[[ Provided information open ]]

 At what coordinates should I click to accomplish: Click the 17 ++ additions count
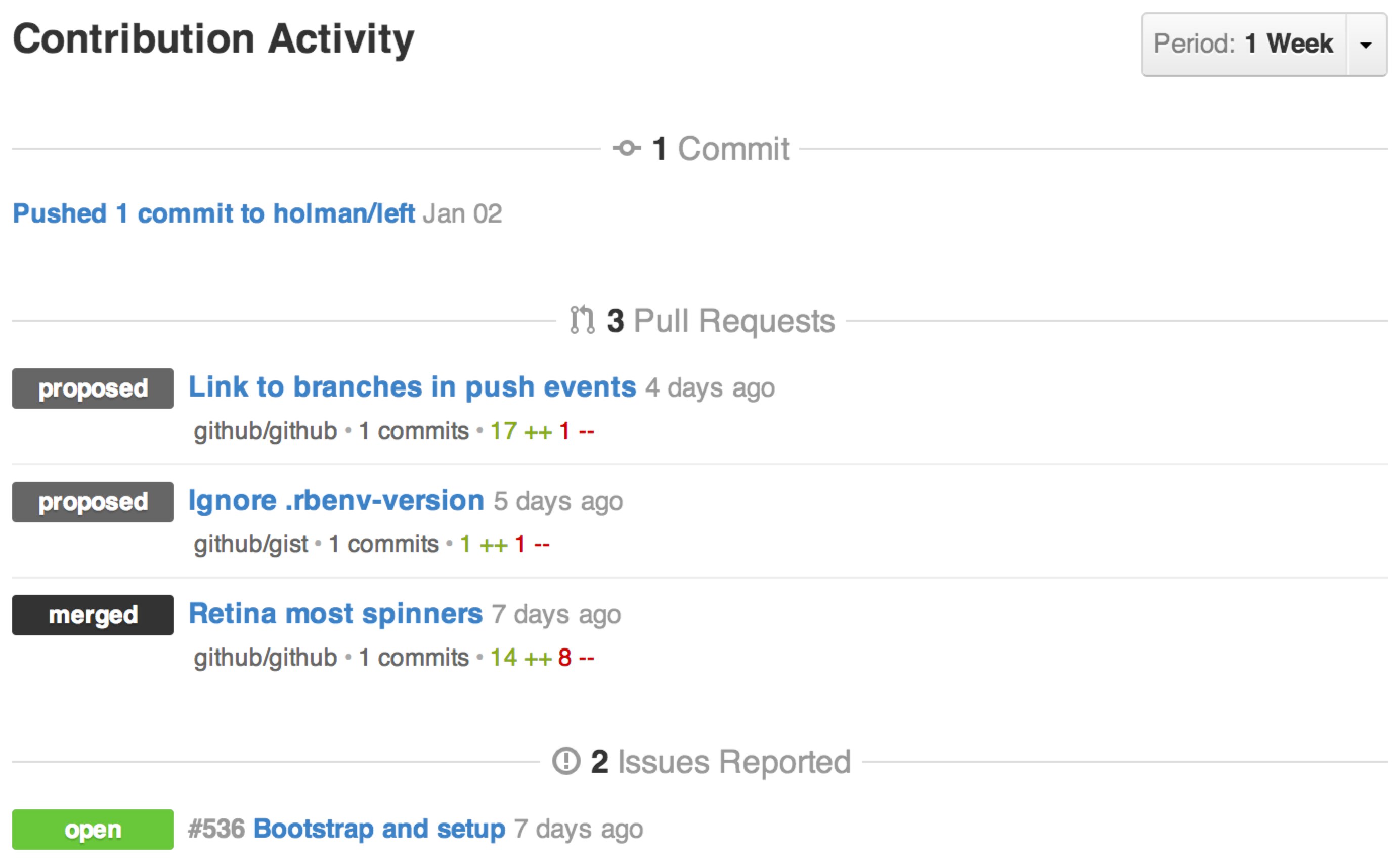click(x=520, y=431)
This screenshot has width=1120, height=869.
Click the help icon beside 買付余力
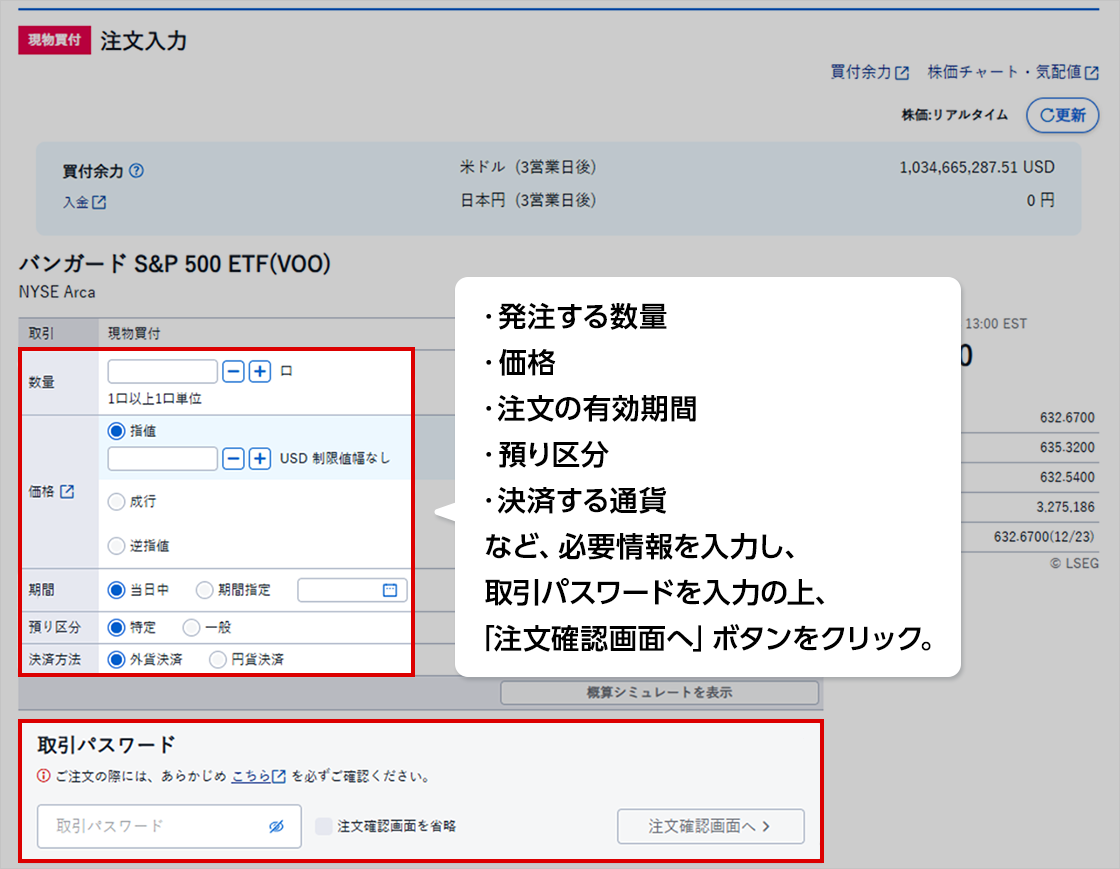click(x=137, y=171)
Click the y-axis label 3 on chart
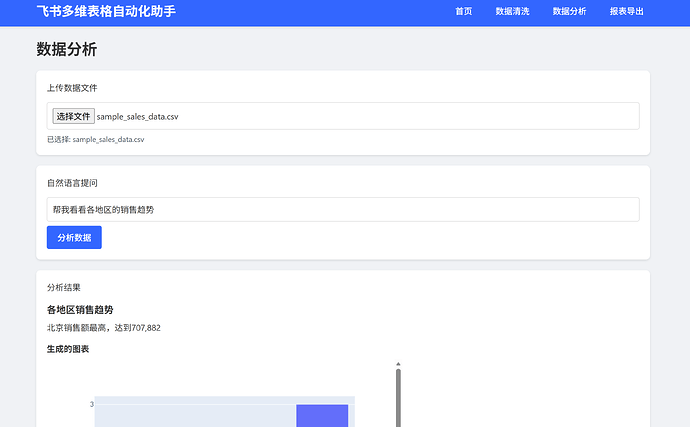 (x=91, y=404)
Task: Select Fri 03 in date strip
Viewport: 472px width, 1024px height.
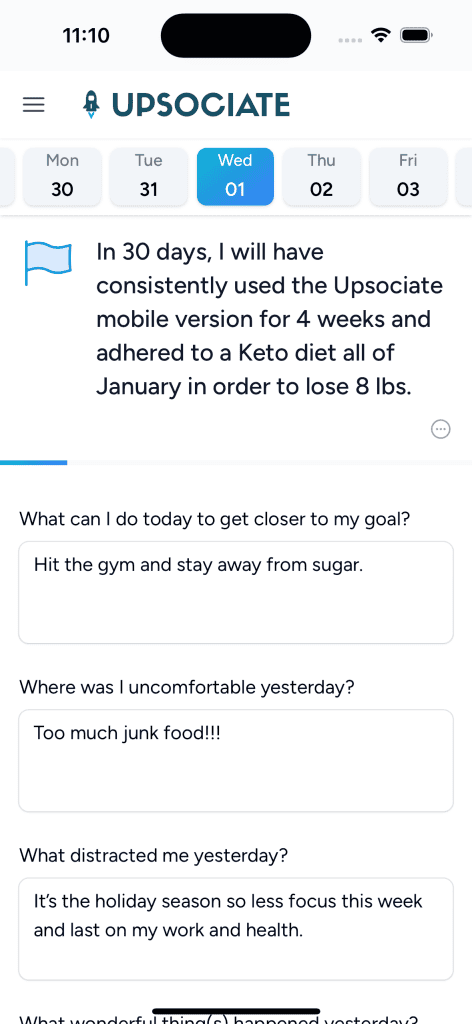Action: [x=408, y=176]
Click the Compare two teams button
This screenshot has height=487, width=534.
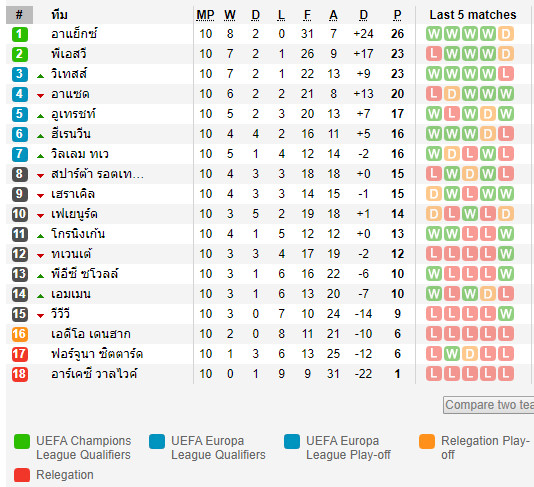tap(488, 405)
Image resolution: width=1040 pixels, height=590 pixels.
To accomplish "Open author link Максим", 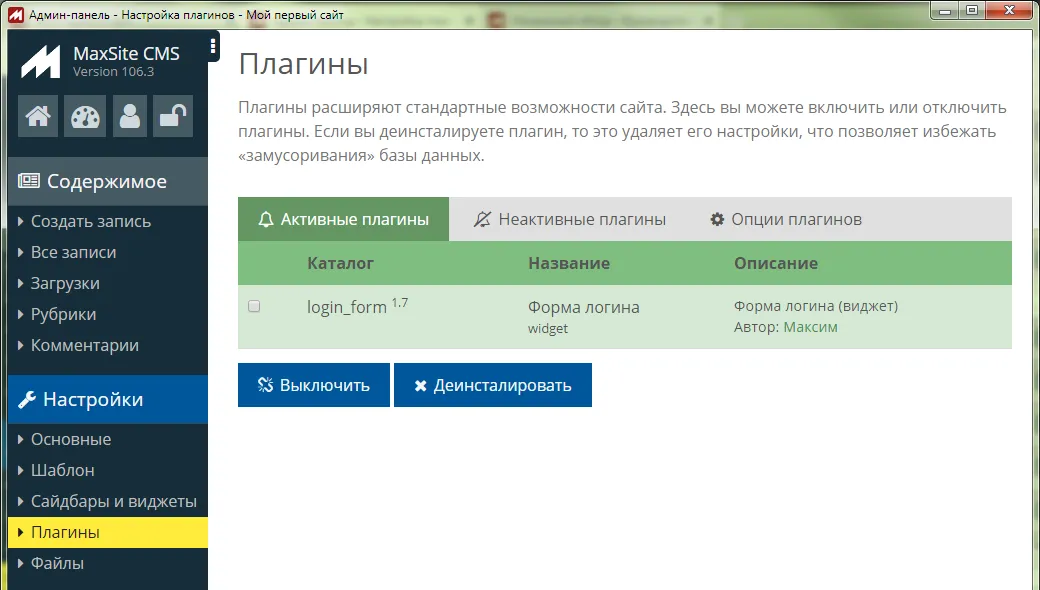I will tap(810, 327).
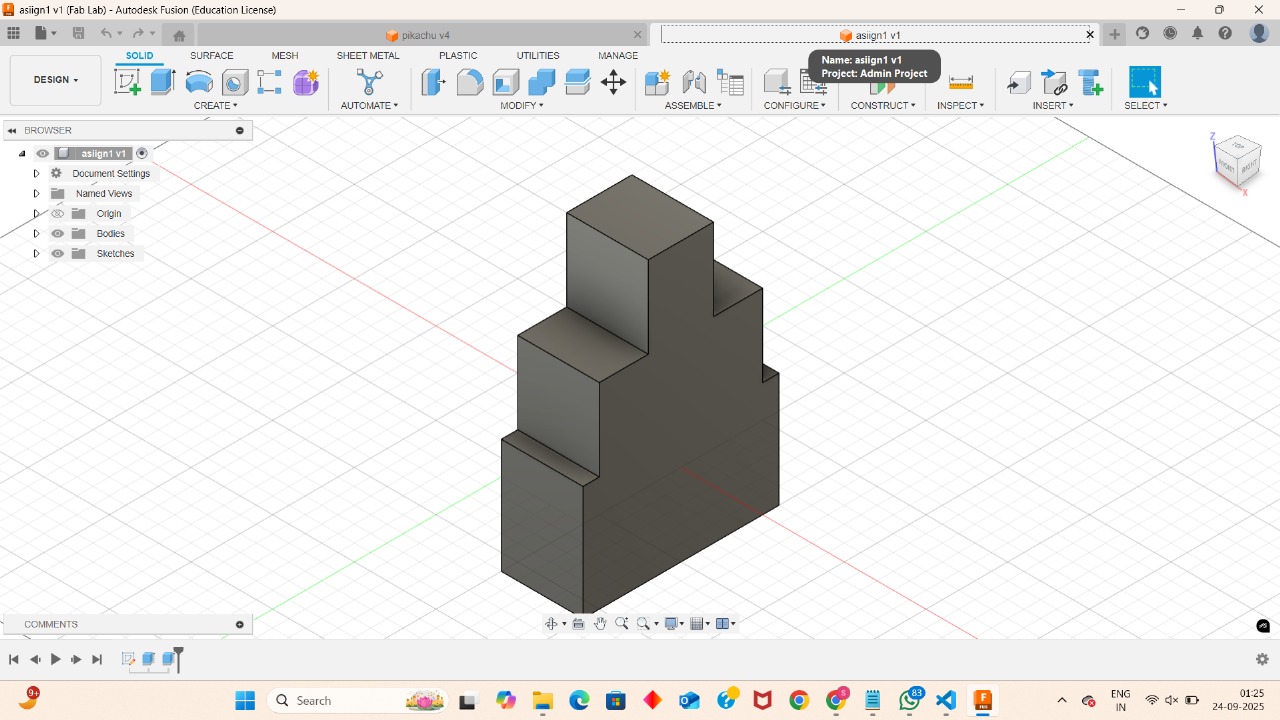
Task: Select the Move/Copy tool
Action: [x=613, y=82]
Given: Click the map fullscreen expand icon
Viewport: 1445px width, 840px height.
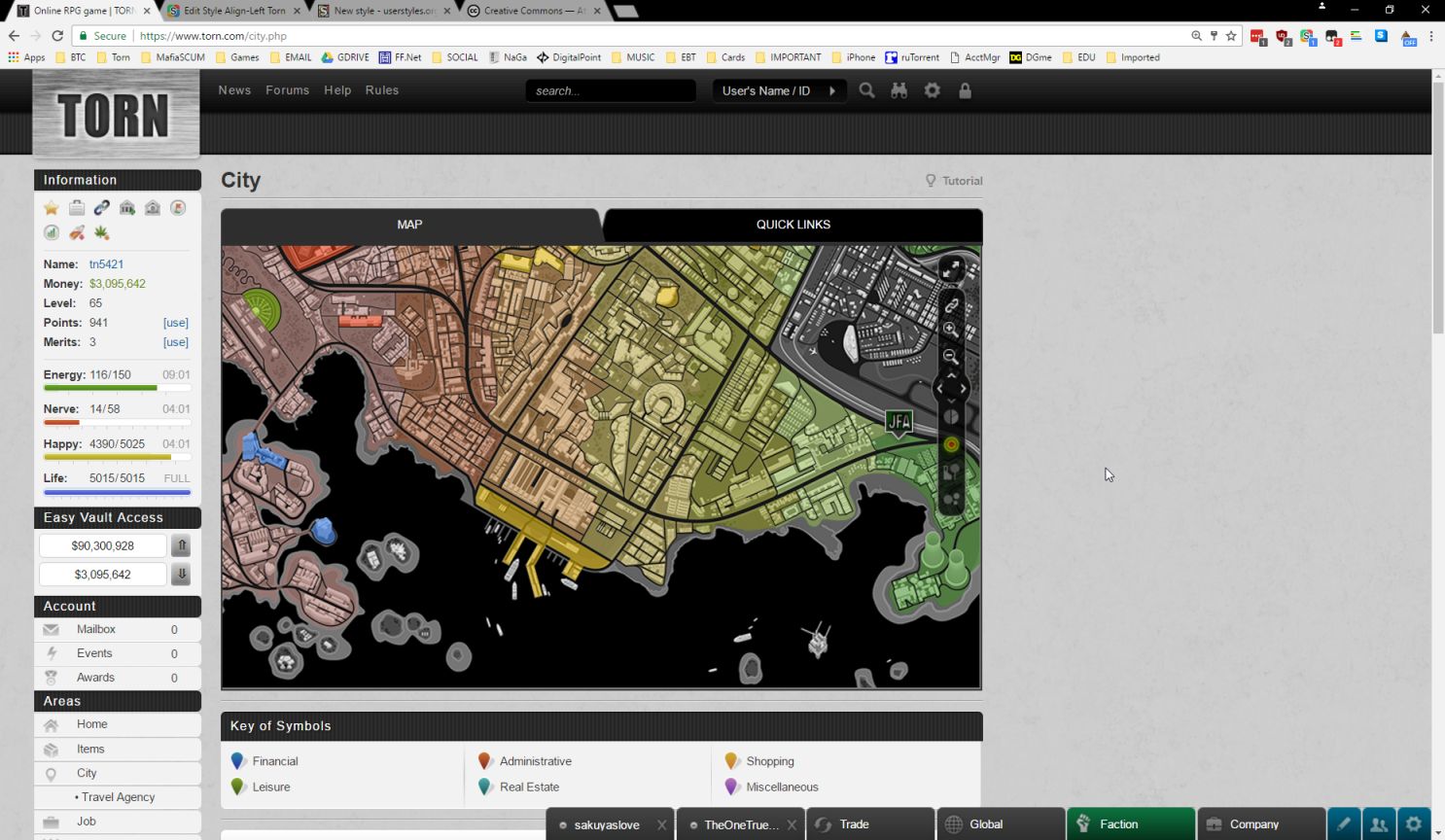Looking at the screenshot, I should pyautogui.click(x=951, y=268).
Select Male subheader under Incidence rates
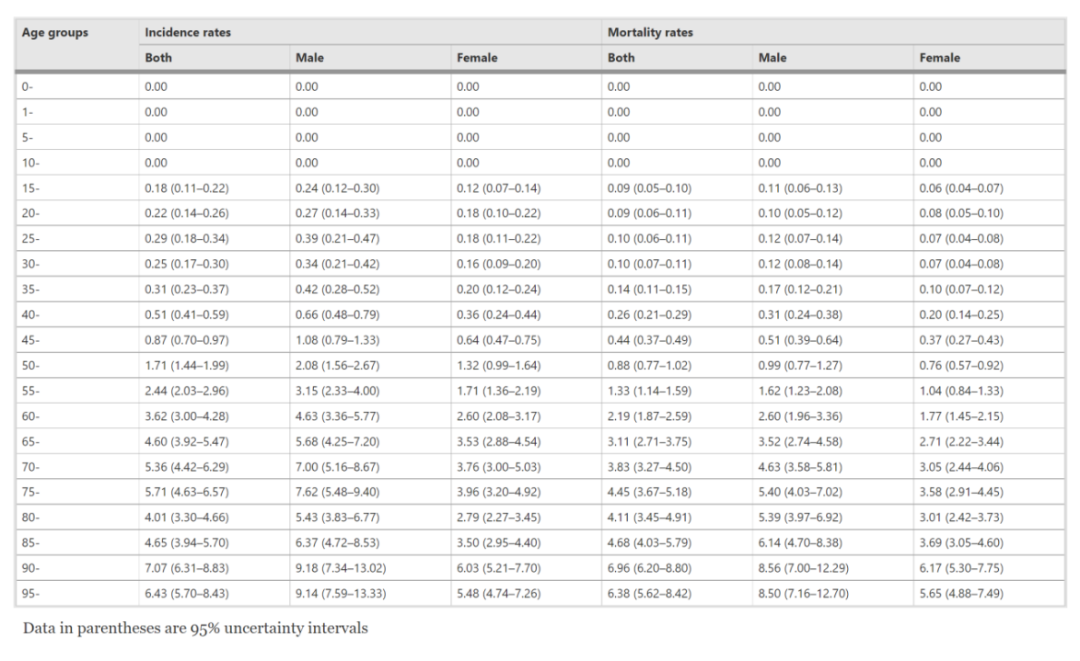 point(309,58)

[[ Provided information closed ]]

=== Work to complete ===
Nothing but the lines from the one with "Viewport: 1445px width, 840px height." through the last line of the material above should appear in the answer, each copied exactly, with no pictures.

=== Task solution ===
Viewport: 1445px width, 840px height.
Looking at the screenshot, I should pyautogui.click(x=951, y=268).
Select Male subheader under Incidence rates
 point(309,58)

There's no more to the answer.